[PATCH] drm/amdgpu: GFX9, GFX10: GRBM requires 1-cycle delay

Koenig, Christian Christian.Koenig at amd.com
Sat Oct 26 12:09:32 UTC 2019


Am 26.10.19 um 00:45 schrieb Tuikov, Luben:
> On 2019-10-25 12:19 p.m., Koenig, Christian wrote:
>> Am 25.10.19 um 18:05 schrieb Alex Deucher:
>>> On Fri, Oct 25, 2019 at 2:49 AM Koenig, Christian
>>> <Christian.Koenig at amd.com> wrote:
>>>> Am 24.10.19 um 23:16 schrieb Tuikov, Luben:
>>>>> The GRBM interface is now capable of bursting
>>>>> 1-cycle op per register, a WRITE followed by
>>>>> another WRITE, or a WRITE followed by a READ--much
>>>>> faster than previous muti-cycle per
>>>>> completed-transaction interface.

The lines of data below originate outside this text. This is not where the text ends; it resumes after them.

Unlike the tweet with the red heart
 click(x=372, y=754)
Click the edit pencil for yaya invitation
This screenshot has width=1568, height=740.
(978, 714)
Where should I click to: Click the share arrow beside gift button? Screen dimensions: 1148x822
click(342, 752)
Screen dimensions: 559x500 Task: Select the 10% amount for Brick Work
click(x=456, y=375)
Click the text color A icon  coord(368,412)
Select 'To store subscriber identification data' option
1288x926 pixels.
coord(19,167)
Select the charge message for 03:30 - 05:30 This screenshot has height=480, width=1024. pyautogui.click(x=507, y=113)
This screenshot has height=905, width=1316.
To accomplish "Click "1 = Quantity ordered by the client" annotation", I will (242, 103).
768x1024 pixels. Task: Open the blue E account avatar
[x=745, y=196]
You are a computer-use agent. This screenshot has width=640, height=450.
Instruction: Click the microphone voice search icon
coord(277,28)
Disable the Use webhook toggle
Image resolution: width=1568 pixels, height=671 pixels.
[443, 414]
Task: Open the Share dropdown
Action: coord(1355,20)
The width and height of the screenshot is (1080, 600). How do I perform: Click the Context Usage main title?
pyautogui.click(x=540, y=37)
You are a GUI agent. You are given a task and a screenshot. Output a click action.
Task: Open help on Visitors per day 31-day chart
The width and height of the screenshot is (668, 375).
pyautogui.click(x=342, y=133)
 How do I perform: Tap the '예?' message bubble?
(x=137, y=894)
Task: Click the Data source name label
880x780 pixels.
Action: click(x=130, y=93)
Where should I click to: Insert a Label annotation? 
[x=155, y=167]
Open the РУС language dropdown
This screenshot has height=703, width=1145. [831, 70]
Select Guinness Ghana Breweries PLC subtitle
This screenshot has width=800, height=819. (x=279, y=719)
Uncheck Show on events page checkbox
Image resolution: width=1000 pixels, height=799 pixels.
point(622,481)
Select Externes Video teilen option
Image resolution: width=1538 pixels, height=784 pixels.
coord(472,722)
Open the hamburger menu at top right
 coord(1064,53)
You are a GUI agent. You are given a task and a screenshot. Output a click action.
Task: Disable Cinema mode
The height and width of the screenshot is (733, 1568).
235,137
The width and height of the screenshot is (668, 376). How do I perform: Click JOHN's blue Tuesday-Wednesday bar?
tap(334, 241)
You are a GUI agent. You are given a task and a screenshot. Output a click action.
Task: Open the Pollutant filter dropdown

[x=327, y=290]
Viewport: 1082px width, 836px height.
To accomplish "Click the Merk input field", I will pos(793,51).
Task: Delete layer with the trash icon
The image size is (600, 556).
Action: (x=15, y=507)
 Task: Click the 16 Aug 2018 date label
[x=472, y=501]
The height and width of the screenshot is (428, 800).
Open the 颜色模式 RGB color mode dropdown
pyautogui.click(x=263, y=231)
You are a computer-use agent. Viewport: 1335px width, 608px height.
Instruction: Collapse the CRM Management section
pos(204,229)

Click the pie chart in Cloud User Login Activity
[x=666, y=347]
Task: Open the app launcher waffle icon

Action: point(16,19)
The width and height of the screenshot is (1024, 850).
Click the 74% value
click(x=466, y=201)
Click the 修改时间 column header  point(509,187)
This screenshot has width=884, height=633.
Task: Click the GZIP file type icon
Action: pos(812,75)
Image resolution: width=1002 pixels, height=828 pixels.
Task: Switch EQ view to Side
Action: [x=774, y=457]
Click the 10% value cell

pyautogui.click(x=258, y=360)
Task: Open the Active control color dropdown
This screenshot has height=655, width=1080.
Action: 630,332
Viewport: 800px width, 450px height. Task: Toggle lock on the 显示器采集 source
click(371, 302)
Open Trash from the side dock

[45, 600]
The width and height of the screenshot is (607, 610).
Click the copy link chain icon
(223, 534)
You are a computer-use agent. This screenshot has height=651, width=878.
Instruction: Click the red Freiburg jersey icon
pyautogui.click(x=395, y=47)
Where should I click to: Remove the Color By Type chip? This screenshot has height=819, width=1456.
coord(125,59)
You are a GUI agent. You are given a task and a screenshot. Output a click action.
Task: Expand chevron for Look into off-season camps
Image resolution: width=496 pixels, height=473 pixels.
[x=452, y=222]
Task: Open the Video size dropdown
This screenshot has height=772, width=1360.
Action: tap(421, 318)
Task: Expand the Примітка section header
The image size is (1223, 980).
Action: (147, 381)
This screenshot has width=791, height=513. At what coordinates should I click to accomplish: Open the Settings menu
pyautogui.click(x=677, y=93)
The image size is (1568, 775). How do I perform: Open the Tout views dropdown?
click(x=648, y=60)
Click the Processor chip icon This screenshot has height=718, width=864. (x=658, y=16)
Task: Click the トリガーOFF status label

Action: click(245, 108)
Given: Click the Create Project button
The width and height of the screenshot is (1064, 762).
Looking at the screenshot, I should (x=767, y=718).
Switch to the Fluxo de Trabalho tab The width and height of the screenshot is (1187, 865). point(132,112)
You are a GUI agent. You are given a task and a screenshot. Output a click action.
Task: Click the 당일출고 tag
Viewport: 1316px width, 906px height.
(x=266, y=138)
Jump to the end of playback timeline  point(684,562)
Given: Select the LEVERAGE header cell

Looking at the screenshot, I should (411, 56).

This causes a
>>>>> problem, whereby status registers requiring a
>>>>> read/write by hardware, have a 1-cycle delay, due
>>>>> to the register update having to go through GRBM
>>>>> interface.
>>>>>
>>>>> This patch adds this delay.
>>>>>
>>>>> A one cycle read op is added after updating the
>>>>> invalidate request and before reading the
>>>>> invalidate-ACK status.
>>>> Please completely drop all changes for GFX9 since this patch will most
>>>> likely break SRIOV.
>>>>
>>>> Additional to that please apply the workaround only to SDMA since the CP
>>>> driven engines should handle that in firmware.
> Thank you Christian for reviewing this patch.
>
> This patch stirred quite a bit of noise. So, then, I'll go by
> your last comment above--I suppose this is the desired way to go forward then?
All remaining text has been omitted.